[Estratto del testo]

Il controllo della funzione riproduttiva del sesso è, storicamente, maschile.
La condanna del piacere fuori dalla “fecondità” è una condanna, soprattutto, alla libertà sessuale delle donne. Tale condanna si manifesta in vari modi in tutte le culture, arrivando a quelle forme estreme come la mutilazione genitale. Le religioni assorbono tali visioni [che sono socio-politiche] della mentalità maschile, ma non ne sono l’origine. L’infibulazione, ad esempio, deriva da “fibula”, è una pratica pre-islamica e serviva a controllare la sessualità delle schiave, in area mediterranea e romana. Oggi è conservata in culture dove le spose mutilate hanno un “prezzo” più alto, laddove i maschi sono condizionati a ritenere che il loro piacere e la loro abilità sessuale aumentino con donne mutilate e sottomesse.

In verità, la sessualità non è un’esperienza del sacro o appartenente al sacro.
La sessualità è un aspetto dell’esigenza affettiva dell’uomo, del bisogno di vivere sensazioni di piacere e di benessere. Assicurare moralità a tale ambito non può avere come unica soluzione il matrimonio o la riproduttività: il matrimonio non è l’unica forma morale di una possibile unione. Inoltre gli esseri umani si incontrano intimamente per molte ragioni, ragioni che non è giusto abolire come illecite, degradate o degradanti.
Liberare il concetto di piacere dalla condizione della procreazione libera il sesso dalla riduzione a una funzione e lo apre alla sfera dell’esperienza e della conoscenza, rispetto alla quale esiste solo il limite del rispetto, rispetto della maturità psicologica e biologica dell’altro, nonché della sua volontà.
Il diritto al godimento non è affatto un lasciapassare all’uso del corpo altrui, bensì è il riconoscimento che il sesso è un momento di realizzazione e di espressione dell’individuo.
Emanciparsi dalla colpa aiuterebbe ad avere una coscienza sessuale più serena, consapevole che il sesso è sempre senso di sé e dell’altro, anche quando è gioco o passione o conforto.
Riconoscere l’ambivalenza dei dati fisici e affettivi, non significa promuovere una società promiscua o ambigua, ma soltanto rendersi conto che l’esperienza umana ha più valori attraverso i quali concretizzare dignità, amor proprio, condivisione.
Non ci cibiamo solo per nutrirci, dunque anche il sesso è portatore della nostra cultura, della nostra estetica, del nostro bagaglio psico-emotivo e della nostra bellezza.

[/Estratto del testo]
[Estratto del dataset]

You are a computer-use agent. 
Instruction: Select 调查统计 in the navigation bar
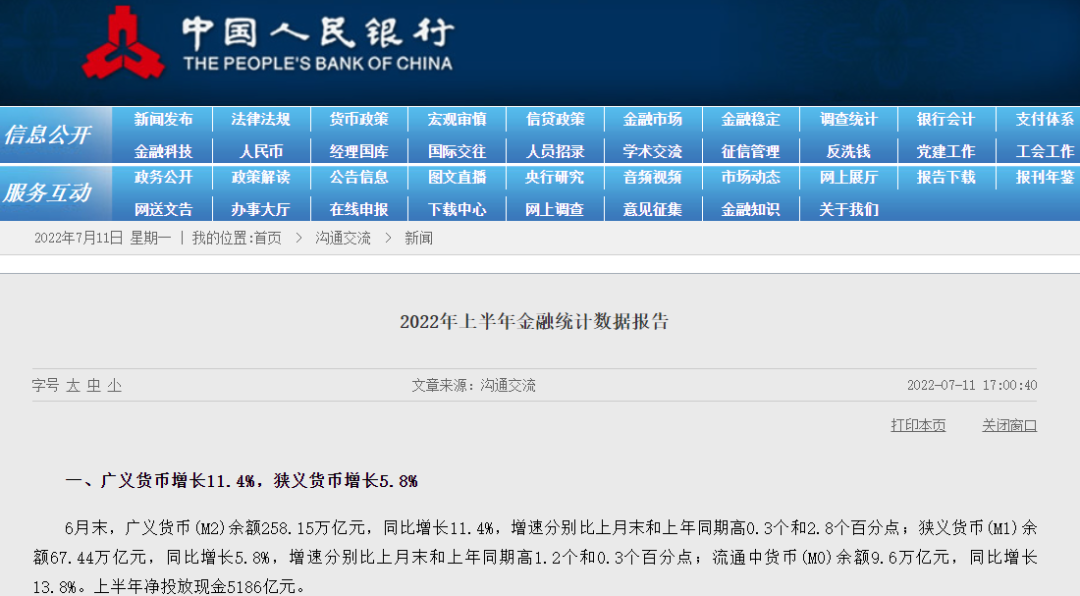848,119
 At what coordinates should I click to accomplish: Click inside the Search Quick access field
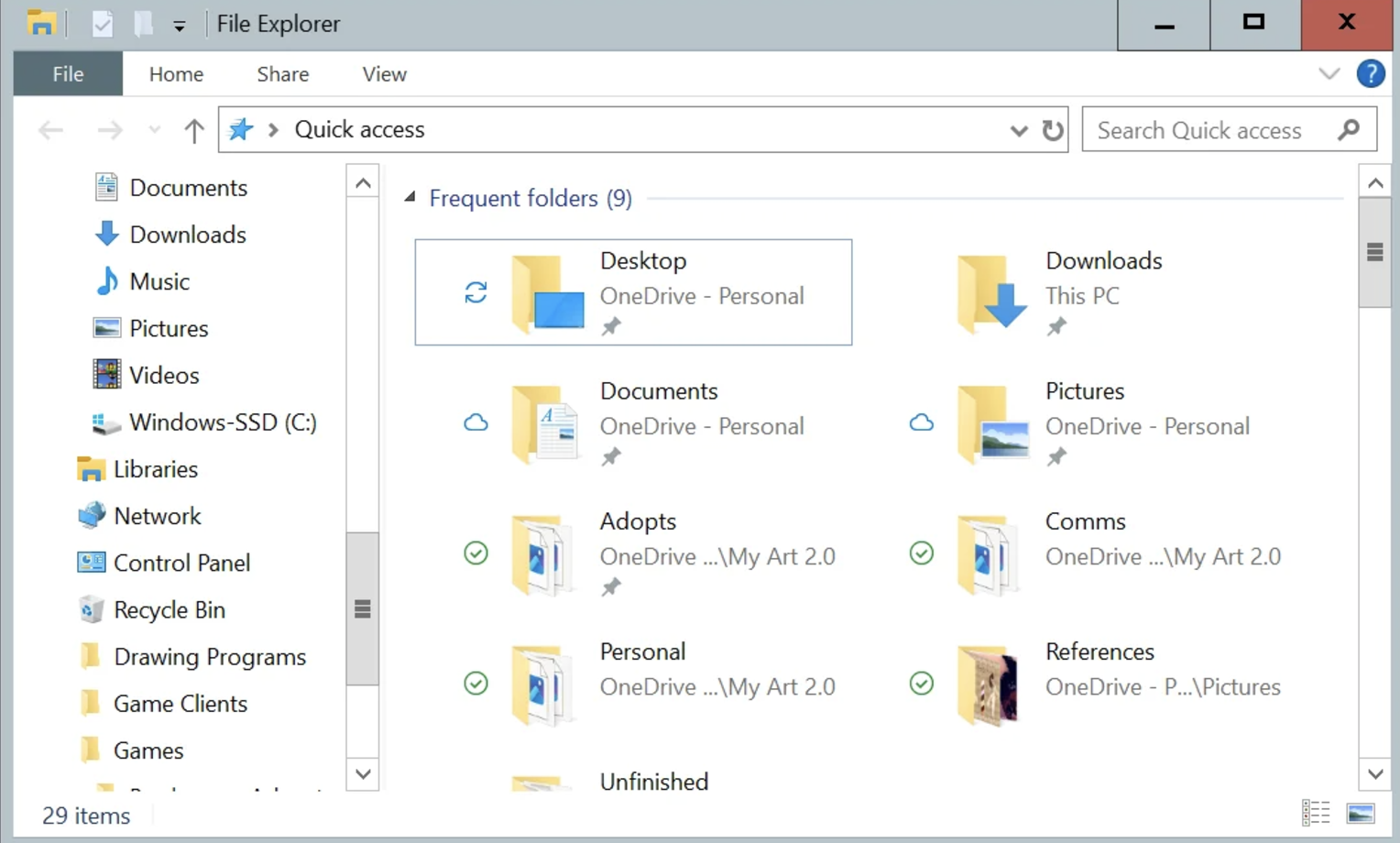(1200, 129)
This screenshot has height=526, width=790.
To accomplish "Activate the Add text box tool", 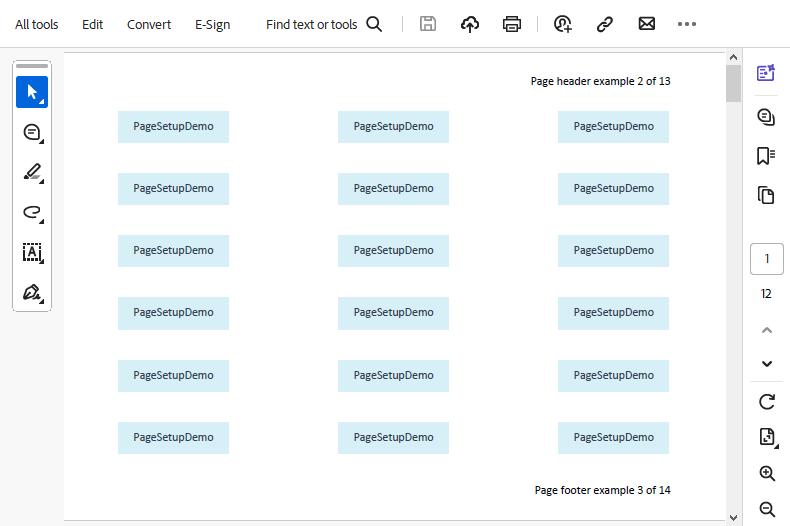I will pyautogui.click(x=32, y=252).
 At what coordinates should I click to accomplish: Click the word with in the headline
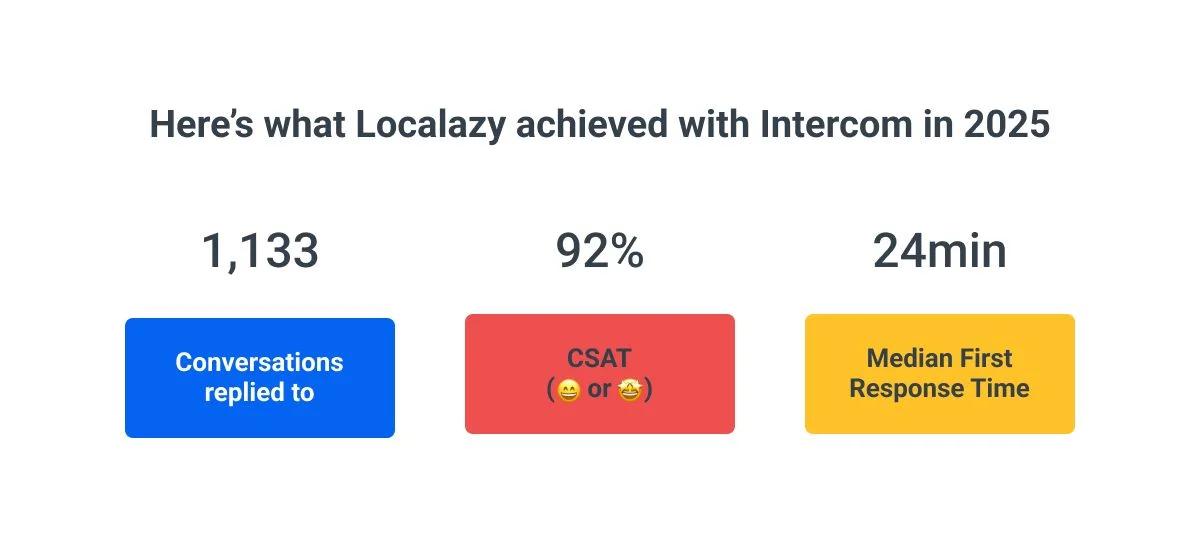click(x=710, y=126)
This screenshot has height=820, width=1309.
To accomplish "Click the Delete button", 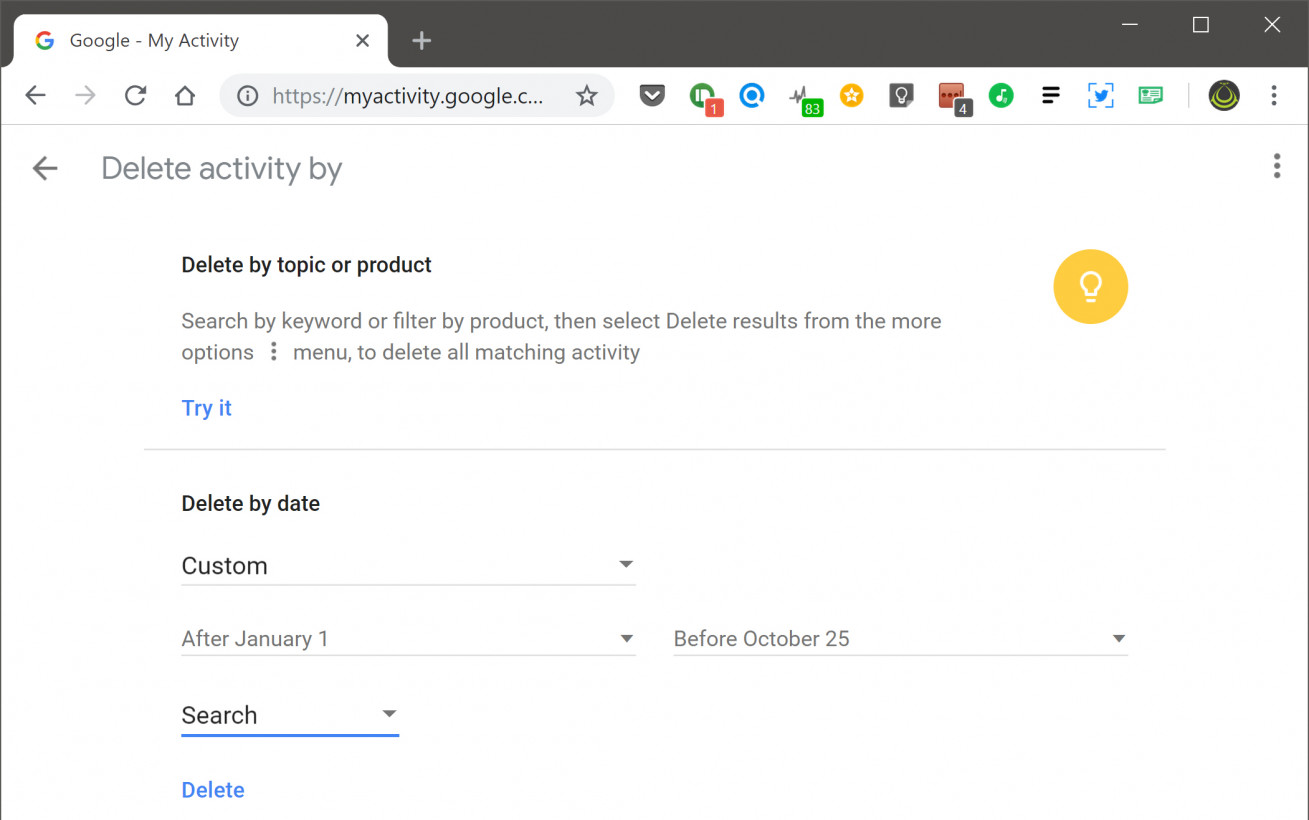I will pos(212,789).
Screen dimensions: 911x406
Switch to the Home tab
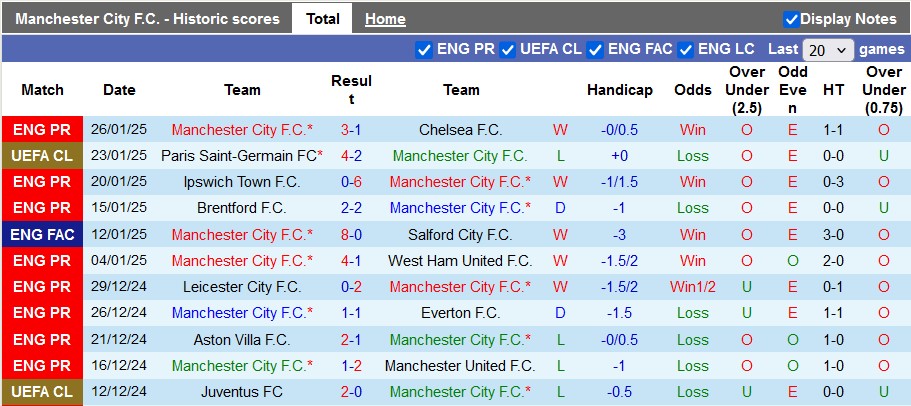(385, 19)
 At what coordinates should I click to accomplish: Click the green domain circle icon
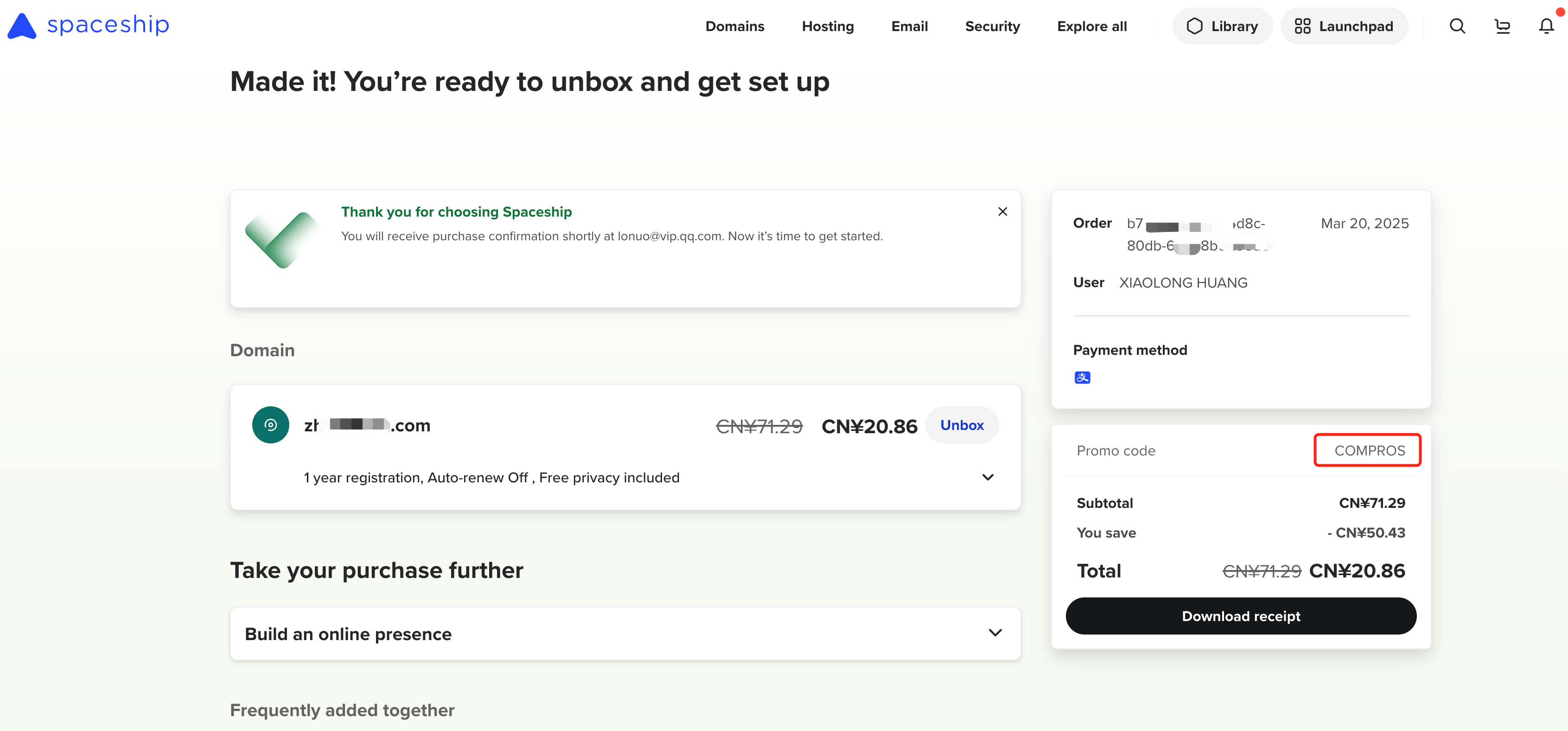pos(270,424)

[/Estratto del dataset]

Esercizi da svolgere
[1] Come risulta il testo sulla sessualità da "Il controllo della" a "mutilate e sottomesse." se sostituisci "condanna" con "censura"?
[2] Come proseguiresti il testo sulla sessualità dopo la sua ultima frase?
I record sono materiale a sé, distinto dal testo sulla sessualità.

Risposte per esercizio
[1]
Il controllo della funzione riproduttiva del sesso è, storicamente, maschile.
La censura del piacere fuori dalla “fecondità” è una censura, soprattutto, alla libertà sessuale delle donne. Tale censura si manifesta in vari modi in tutte le culture, arrivando a quelle forme estreme come la mutilazione genitale. Le religioni assorbono tali visioni [che sono socio-politiche] della mentalità maschile, ma non ne sono l’origine. L’infibulazione, ad esempio, deriva da “fibula”, è una pratica pre-islamica e serviva a controllare la sessualità delle schiave, in area mediterranea e romana. Oggi è conservata in culture dove le spose mutilate hanno un “prezzo” più alto, laddove i maschi sono condizionati a ritenere che il loro piacere e la loro abilità sessuale aumentino con donne mutilate e sottomesse.

[2]
Alla giovane sposa desiderosa di capire se sia opportuno stabilire dei limiti al desiderio reciproco che il marito e lei hanno la fortuna di sentire, risponderei di vivere pienamente la sua gioia, senza altro limite che il rispetto, conscia del fatto che esso non è vincolato a una pratica, ma a uno stato d’animo.
Infine le suggerirei di cercare una “stanza tutta per sé” e di toccarsi.
Esiste la possibilità di compiere un viaggio nella propria vita sensibile ispirato all’amore di sé.
Le suggerirei di toccarsi senza ricorrere a fantasie, senza immaginarsi con un partner, ma solo ascoltando le risposte della pelle alla vitalità affettiva e conoscitiva delle proprie carezze.
Le direi di farlo nella consapevolezza che esistono donne private di tale gioia dal trauma dello stupro o dalla tortura della mutilazione, atti con i quali esse non sono state ricondotte alla purezza, ma solo private del diritto alla benessere sessuale.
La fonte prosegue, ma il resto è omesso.